# Anyone used alpharooms.com?



## mystry4all (19 Nov 2009)

Hi all,

I was just wondering if alpharooms.com is trustable website? Did anyone use it for their hotel bookings?

I am asking this because i wanted to book a hotel and the prices where unbelievable. It was something like 169euro for double bedroom in a 3/4 star hotel in temple bar and tallaght. For about 4 nights. 

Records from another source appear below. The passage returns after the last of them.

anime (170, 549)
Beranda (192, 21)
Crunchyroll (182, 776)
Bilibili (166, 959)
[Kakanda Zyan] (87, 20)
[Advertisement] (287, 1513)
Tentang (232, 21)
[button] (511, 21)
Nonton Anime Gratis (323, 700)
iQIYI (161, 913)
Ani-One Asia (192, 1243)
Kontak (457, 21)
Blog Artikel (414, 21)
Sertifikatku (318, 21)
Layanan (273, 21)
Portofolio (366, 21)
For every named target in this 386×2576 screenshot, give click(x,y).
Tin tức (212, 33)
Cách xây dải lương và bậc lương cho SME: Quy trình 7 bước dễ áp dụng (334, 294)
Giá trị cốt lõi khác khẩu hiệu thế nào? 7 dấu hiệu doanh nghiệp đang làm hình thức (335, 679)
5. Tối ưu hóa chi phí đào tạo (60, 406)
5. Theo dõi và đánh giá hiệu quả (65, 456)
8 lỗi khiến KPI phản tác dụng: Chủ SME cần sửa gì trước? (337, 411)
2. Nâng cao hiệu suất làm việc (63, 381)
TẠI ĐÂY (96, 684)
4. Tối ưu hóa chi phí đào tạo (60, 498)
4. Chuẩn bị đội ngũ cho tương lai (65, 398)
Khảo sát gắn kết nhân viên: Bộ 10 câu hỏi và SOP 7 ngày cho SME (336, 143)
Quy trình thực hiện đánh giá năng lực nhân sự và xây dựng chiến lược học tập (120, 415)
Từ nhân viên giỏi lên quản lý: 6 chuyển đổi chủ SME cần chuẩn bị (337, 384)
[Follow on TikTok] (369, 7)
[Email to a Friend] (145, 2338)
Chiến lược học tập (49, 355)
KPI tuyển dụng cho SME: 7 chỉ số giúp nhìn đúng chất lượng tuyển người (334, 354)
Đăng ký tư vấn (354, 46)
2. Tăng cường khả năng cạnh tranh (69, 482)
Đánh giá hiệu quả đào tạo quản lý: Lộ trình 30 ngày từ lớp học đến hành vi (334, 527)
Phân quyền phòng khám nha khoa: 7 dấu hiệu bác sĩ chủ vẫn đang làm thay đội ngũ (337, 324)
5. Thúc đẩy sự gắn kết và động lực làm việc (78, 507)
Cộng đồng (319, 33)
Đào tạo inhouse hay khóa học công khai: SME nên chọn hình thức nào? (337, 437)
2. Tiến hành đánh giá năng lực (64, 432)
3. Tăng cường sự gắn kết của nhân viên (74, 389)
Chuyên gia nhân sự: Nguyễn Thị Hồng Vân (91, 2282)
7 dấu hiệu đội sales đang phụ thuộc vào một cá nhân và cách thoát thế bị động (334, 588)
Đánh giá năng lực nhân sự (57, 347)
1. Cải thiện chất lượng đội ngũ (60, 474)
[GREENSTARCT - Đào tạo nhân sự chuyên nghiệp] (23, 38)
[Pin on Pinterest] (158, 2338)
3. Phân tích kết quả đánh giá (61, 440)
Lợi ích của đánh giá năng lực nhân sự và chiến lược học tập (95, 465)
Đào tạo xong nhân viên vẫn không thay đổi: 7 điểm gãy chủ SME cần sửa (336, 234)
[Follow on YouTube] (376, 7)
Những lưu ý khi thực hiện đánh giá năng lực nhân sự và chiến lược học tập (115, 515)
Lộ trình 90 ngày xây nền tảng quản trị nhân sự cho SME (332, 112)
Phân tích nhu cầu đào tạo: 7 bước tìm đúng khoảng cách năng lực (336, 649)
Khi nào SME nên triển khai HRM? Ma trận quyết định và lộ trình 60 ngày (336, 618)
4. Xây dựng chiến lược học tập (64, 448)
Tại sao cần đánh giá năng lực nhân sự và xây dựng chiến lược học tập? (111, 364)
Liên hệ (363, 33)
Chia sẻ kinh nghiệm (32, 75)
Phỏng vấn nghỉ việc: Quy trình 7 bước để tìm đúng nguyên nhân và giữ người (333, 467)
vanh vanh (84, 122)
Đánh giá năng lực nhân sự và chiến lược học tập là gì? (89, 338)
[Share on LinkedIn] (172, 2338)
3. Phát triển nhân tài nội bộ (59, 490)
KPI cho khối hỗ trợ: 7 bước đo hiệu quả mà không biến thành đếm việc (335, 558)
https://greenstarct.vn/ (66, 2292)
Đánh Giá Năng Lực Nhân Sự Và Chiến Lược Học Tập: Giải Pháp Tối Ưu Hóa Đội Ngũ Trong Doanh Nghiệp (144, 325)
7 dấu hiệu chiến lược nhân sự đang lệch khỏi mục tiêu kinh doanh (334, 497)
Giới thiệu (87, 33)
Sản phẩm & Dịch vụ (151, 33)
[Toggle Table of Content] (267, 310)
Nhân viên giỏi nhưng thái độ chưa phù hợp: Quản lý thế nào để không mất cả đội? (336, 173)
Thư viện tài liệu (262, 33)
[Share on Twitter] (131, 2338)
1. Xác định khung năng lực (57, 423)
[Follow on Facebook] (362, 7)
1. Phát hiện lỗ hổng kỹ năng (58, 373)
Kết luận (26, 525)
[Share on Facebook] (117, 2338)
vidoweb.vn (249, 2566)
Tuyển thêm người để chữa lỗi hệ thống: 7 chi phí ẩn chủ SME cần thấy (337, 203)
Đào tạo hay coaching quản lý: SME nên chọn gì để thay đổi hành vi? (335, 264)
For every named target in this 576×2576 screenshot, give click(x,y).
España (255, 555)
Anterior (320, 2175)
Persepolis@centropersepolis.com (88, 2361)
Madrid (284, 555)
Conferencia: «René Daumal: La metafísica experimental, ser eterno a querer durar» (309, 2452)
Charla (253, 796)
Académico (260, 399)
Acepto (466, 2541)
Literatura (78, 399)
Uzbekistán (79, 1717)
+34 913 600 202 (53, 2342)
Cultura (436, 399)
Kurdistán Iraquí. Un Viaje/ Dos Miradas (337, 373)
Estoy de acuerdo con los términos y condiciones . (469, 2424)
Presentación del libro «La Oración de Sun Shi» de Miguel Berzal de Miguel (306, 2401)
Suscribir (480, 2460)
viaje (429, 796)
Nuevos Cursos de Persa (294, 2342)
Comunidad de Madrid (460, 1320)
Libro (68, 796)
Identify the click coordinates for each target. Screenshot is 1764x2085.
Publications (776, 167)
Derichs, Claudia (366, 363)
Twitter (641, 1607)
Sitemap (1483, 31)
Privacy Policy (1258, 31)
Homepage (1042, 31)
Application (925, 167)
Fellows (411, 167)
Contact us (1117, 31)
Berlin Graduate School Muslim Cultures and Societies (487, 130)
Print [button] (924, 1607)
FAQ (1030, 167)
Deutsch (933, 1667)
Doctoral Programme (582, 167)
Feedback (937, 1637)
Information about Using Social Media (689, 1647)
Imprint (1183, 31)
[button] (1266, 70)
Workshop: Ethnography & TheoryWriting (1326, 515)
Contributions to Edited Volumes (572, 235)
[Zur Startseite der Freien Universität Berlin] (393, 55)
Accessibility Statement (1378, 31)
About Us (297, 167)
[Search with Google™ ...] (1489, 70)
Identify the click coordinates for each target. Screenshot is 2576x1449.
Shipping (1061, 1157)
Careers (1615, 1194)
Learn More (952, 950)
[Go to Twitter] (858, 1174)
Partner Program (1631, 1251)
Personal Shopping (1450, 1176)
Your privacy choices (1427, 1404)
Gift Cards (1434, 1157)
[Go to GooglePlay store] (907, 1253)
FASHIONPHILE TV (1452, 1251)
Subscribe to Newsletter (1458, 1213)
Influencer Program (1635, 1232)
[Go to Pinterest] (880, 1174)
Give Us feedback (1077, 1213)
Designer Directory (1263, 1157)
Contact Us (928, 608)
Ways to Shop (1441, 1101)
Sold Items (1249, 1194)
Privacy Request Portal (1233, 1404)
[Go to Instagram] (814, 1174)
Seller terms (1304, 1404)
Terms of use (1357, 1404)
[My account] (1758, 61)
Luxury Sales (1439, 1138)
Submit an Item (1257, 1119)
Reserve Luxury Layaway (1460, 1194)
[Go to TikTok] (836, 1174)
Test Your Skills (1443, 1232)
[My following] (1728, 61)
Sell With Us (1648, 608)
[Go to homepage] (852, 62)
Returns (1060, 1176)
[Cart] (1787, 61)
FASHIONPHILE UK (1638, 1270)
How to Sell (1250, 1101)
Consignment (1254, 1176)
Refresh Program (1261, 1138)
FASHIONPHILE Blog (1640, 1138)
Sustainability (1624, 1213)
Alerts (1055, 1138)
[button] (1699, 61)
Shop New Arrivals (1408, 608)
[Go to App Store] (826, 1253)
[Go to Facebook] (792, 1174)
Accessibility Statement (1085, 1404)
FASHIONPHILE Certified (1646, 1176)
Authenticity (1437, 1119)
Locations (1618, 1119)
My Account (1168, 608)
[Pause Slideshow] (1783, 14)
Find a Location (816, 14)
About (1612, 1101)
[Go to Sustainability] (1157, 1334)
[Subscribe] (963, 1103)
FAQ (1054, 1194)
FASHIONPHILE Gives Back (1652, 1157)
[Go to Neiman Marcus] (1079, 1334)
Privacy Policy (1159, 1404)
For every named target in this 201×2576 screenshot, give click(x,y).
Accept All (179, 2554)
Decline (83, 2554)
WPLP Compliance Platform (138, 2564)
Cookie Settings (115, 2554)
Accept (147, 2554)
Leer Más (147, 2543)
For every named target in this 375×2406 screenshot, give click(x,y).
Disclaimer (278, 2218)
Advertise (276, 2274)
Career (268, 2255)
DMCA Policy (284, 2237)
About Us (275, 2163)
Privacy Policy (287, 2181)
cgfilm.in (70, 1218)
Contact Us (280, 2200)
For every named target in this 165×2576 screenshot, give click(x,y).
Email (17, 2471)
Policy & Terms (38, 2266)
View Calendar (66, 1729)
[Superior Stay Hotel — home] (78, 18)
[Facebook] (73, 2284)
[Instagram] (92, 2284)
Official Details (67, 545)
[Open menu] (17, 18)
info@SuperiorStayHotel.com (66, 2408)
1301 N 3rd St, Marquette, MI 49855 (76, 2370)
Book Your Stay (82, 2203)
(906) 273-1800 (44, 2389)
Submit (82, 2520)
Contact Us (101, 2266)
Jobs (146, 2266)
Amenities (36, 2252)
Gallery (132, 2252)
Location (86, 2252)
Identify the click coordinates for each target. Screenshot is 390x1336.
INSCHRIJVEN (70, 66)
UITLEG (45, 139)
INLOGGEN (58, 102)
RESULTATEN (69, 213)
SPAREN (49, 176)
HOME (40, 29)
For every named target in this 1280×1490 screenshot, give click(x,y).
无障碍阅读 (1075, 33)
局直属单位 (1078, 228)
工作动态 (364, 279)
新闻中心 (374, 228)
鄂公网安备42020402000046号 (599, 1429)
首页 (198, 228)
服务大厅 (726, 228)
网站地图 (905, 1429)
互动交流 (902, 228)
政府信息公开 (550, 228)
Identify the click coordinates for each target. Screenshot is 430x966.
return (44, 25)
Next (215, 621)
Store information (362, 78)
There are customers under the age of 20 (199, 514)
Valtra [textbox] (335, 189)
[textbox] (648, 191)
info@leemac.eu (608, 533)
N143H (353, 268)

Is someone used that website then i would like to know the experiences of you.


----------



## gipimann (19 Nov 2009)

*Re: Someone used alpharooms.com?*

Yes have used it and found it fine.  There's a thread about it on askaboutmoney, if I remember it's all positive reviews from the aam-ers!


----------



## Concert (19 Nov 2009)

*Re: Someone used alpharooms.com?*

We use them all the time for hotels and apartments all over world and have got brilliant discounts on top hotels, they are extremely reliable.  Have also used a company called Booking.com and found them excellent as well.


----------



## rosemartin (19 Nov 2009)

*Re: Someone used alpharooms.com?*

i used them for last holiday in sept and everything was as booked,also booked a transfer through them, will definetly use them again


----------



## tigra (19 Nov 2009)

*Re: Someone used alpharooms.com?*

I use them a lot and have never found a problem. There prices are usually best.


----------



## mystry4all (19 Nov 2009)

*Re: Someone used alpharooms.com?*

Thanks to all of you.......So it means it's a good website...I will also give a try to it...


----------



## SlurrySlump (20 Nov 2009)

*Re: Someone used alpharooms.com?*

Double check prices on www.hotelscomparison.com


----------



## mystry4all (20 Nov 2009)

*Re: Someone used alpharooms.com?*

are they irish websites?


----------



## MCMCDERMOTT (20 Nov 2009)

*Re: Someone used alpharooms.com?*

Hello I have used [broken link removed] on many occasions and always paid online with no difficulties (they also take LASER online) Prices and Customer Service etc second to none. Give them a try and no I am not on commission (wish I was!!!!)


----------



## Leo (20 Nov 2009)

*Re: Someone used alpharooms.com?*

Please post in the correct forum.


----------